BANDUNG, KOMPAS.com - Nama Rihan Firdaus muncul ke permukaan belum lama ini. Ia menjadi korban pemalakan dan penganiayaan di saat sedang bekerja sebagai sopir bus jurusan Bandung-Garut.
Siapa sangka Rihan merupakan atlet disabilitas peraih dua perunggu dalam ajang Porda Jabar 2018 di Bogor.
"Saya dapat dua perunggu dari kelas lari 200 meter dan 400 meter," ujar Rihan saat dihubungi Kompas.com melalui telepon seluler, Jumat (18/9/2021) malam.
Baca juga: Atlet Disabilitas Dipalak dan Dianiaya Preman Terminal Cicaheum
Rihan menceritakan perjalanan hidupnya hingga menjadi atlet disabilitas.
Karena keterbatasan ekonomi, Rihan hanya sekolah hingga kelas 1 SMP. Rihan yang cacat di salah satu tangannya sejak lahir mengalami kecelakaan motor tahun 1996.
Saat itu, motor yang dikendarainya bertabrakan dengan mobil. Hal ini membuat salah satu kakinya cacat.
"Kaki saya jadi pendek sebelah," tutur Rihan.
Tak ingin meratapi nasib, Rihan tetap berjuang untuk bertahan hidup.
Hingga beberapa tahun kemudian, sekitar tahun 2011, lelaki kelahiran Garut, 2 Agustus 1980 ini menjadi sopir bus.
Kelihaiannya menyopir ini didapat dari sang ayah yang juga berprofesi sebagai sopir.
Menjadi atlet
Ia yang memiliki basic dari tenis meja pun tertarik. Ia kemudian bergabung ke National Paralympic Committee of Indonesia (NPCI) Garut.
Cabang olahraga yang ia masuki adalah atletik dan bola voli duduk.
"Saat saya masuk sedang persiapan untuk menghadapi Porda Bogor tahun 2018," kata ayah dari tiga anak ini.
Sering bentrok kerja jadi sopir dan latihan
Di sela kesibukannya menjadi sopir, ia rajin latihan. Semua program yang diberikan pelatih dilahapnya dengan semangat.

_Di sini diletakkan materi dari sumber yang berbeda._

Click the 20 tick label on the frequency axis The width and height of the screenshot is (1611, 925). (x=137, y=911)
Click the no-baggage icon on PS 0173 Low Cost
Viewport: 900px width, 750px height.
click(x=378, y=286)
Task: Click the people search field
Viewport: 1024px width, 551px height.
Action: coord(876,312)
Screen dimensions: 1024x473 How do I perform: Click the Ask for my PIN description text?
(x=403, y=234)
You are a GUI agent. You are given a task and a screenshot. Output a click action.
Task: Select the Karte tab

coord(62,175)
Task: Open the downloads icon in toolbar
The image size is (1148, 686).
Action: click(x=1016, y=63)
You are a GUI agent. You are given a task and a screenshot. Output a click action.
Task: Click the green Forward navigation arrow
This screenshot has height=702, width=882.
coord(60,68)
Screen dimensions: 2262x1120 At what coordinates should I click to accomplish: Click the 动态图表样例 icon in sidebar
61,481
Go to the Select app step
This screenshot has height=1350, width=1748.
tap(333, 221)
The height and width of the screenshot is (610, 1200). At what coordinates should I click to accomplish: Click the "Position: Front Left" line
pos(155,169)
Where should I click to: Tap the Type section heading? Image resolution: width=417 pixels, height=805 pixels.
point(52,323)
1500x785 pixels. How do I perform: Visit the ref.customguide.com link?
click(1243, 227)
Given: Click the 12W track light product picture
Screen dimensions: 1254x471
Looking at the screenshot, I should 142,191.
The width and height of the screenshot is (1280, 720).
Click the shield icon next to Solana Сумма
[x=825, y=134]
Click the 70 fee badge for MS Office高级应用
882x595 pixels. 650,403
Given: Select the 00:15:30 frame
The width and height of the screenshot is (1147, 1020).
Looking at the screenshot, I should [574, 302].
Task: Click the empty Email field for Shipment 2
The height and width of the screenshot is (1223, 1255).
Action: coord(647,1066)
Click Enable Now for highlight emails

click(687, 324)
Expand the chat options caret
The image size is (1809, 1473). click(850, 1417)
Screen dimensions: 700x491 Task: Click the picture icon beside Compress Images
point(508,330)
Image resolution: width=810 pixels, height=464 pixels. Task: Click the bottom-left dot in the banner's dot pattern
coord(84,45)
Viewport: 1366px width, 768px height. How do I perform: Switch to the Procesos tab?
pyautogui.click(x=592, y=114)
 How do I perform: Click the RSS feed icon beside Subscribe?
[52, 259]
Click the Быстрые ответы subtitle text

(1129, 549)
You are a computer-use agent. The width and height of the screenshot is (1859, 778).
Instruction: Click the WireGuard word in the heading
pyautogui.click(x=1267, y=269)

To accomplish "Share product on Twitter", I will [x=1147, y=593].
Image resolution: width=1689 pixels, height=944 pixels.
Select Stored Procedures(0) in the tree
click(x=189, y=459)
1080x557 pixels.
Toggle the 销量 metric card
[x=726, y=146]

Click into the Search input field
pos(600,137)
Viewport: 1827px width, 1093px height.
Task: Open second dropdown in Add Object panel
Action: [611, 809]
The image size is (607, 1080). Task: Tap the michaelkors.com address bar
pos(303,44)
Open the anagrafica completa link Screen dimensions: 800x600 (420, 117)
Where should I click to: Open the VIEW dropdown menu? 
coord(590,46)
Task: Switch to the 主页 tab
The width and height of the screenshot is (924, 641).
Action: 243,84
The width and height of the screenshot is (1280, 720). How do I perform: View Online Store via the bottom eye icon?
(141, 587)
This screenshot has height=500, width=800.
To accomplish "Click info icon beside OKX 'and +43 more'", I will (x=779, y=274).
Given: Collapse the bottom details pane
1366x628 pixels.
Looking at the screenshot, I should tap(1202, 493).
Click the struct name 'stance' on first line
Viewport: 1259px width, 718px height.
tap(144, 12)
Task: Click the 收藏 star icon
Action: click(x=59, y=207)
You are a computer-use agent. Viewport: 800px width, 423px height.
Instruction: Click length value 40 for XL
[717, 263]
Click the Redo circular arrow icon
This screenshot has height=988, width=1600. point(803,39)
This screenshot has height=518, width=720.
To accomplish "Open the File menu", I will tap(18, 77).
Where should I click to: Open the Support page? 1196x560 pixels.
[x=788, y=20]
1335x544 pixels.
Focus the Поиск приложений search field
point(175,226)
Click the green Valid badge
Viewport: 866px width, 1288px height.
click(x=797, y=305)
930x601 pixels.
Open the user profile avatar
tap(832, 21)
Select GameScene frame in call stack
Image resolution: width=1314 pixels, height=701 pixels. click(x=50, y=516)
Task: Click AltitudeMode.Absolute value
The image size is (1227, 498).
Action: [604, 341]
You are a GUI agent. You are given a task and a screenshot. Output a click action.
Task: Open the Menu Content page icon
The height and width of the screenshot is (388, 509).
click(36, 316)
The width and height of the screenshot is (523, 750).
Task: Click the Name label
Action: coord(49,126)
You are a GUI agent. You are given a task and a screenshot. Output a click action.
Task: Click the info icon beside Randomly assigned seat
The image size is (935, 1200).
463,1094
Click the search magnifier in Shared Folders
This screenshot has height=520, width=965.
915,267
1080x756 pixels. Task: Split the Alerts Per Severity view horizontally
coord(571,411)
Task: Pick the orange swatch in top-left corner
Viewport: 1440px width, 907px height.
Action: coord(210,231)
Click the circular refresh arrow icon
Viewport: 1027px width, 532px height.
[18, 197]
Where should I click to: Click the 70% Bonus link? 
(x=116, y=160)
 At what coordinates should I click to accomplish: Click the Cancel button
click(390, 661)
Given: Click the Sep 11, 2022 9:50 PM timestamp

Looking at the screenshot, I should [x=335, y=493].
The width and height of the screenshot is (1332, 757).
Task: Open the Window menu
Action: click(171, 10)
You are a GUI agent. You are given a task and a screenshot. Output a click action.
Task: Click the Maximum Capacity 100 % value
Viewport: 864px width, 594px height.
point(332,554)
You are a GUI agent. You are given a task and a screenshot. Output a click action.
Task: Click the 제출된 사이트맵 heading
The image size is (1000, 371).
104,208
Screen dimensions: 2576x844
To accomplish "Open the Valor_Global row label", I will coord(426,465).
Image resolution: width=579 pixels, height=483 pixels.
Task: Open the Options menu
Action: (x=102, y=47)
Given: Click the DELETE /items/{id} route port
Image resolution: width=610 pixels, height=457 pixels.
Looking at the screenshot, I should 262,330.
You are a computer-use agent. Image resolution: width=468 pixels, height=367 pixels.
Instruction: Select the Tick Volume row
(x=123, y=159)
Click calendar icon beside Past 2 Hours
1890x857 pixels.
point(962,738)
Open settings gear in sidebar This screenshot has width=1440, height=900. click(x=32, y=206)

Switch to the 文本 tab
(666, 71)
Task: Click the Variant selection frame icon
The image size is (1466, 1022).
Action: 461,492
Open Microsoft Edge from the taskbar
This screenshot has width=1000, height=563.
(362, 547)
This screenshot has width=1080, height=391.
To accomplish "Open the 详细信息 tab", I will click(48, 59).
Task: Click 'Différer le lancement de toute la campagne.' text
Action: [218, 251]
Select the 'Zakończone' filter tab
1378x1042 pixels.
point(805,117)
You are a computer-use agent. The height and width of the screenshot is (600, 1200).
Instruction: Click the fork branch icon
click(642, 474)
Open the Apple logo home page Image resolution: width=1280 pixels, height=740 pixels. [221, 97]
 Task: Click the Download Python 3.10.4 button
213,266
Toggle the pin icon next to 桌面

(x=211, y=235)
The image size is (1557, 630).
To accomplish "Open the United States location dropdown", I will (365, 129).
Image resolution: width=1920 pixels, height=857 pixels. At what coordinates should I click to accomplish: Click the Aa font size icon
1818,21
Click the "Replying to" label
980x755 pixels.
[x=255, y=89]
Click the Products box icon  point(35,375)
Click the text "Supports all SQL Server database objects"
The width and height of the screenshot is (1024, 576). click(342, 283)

Bahkan ketika jadwal latihan bentrok dengan narik (menyopir), ia akan mencari pengganti sopir agar bisa latihan.
Padahal setiap latihan, ia tidak mendapatkan uang saku. Ada kalanya ia harus membiayai kebutuhan latihan gabungannya sendiri yang digelar sekali sepekan.
"Sekali latihan (gabungan) di Kerkof sekitar Rp 50.000. Untuk beli air mineral, makanan, ongkos, dan lainnya," ucap dia.